I, for one, am relieved to hear an Israeli politician who doesn’t speak in absolutes.
Yachimovich said, in the magazine article:
I am familiar with that well-known equation: that if there were no settlements there would be a welfare state within Israel’s borders. I am familiar with the worldview that maintains that if we cut the defense budget in half there will be money for education. It’s a worldview with no connection to reality.
So what does it mean that a woman has been elected to lead Labor for only the second time in Israel’s history? And what does it mean that this it has been 37 years since the last leader of the party was a woman – that woman having been Prime Minister Golda Meir?
And what does it mean that two of the four largest parties in the Knesset are now led by women (Tzipi Livni is the leader of Kadima)?
It appears that women may be beginning to really break the Israeli political glass ceiling.

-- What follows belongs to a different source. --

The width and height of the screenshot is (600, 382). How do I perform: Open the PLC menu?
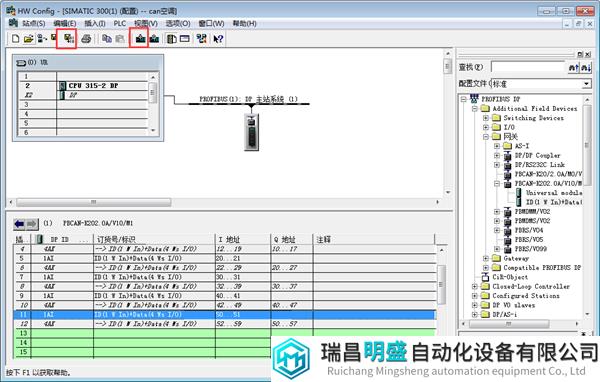[119, 23]
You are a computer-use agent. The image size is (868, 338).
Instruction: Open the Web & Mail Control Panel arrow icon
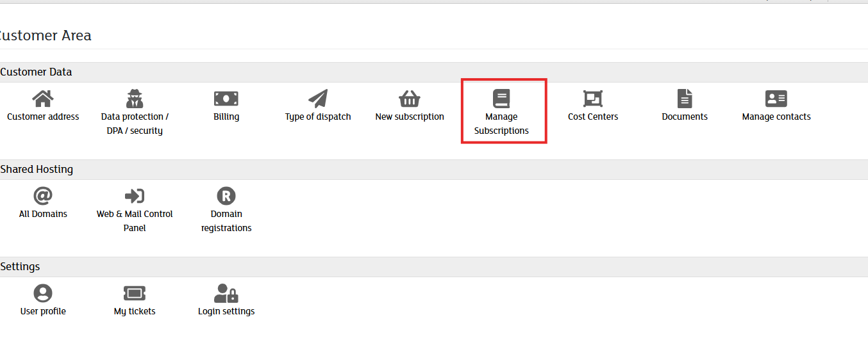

But what that means is not yet clear.
Yachimovich, herself, said in a TV interview, when asked about her views on feminism and women in leadership positions, that there are too few women in positions of power to know yet how or if this is really changing Israel.
She also noted that up to this point, most women, once they have achieved power, have been susceptible to the same faults and moral weakness as men. Perhaps Yachimovich, unique among female MK’s in her strong feminist positions, will be different. I don’t think she would be pleased to be called “the best man in the government,” as David Ben-Gurion used to refer to Golda.
Even though there is more than one woman leading major Israeli political parties, I don’t think we can expect any female bonding or kumbaya moments. There is definitely no love lost between Yachimovich and Livni, whom Yachimovich has highly criticized for her neo-liberal economic stance.
Yachimovich seems realistic about the work that needs to be done within her own party to dig it out of the hole it is in (once Israel’s leading party for decades, it is now only the fourth largest in the Knesset). “The head of the Labor Party will not be asked to form a government after the next elections. The Labor Party has a long way to go before it gains public trust, and it has to proceed on a true, deep, ideological and honest path. Not by hocus-pocus,” she told Haaretz.
It’s a good thing she isn’t planning to be prime minister very soon, because she is definitely not ready for that job. She has much to learn on the foreign policy front. In the meantime, she intends to capitalize on “this Israeli moment,” this past summer’s social protest movement, which brought to the fore many of the ideas she had been espousing for years.
“Before we fight for the borders of the State, it’s necessary to fight for this small and marginal thing that is called a state inside its borders,” she told Labor voters in a campaign video blog.
A majority of them clearly agreed with her.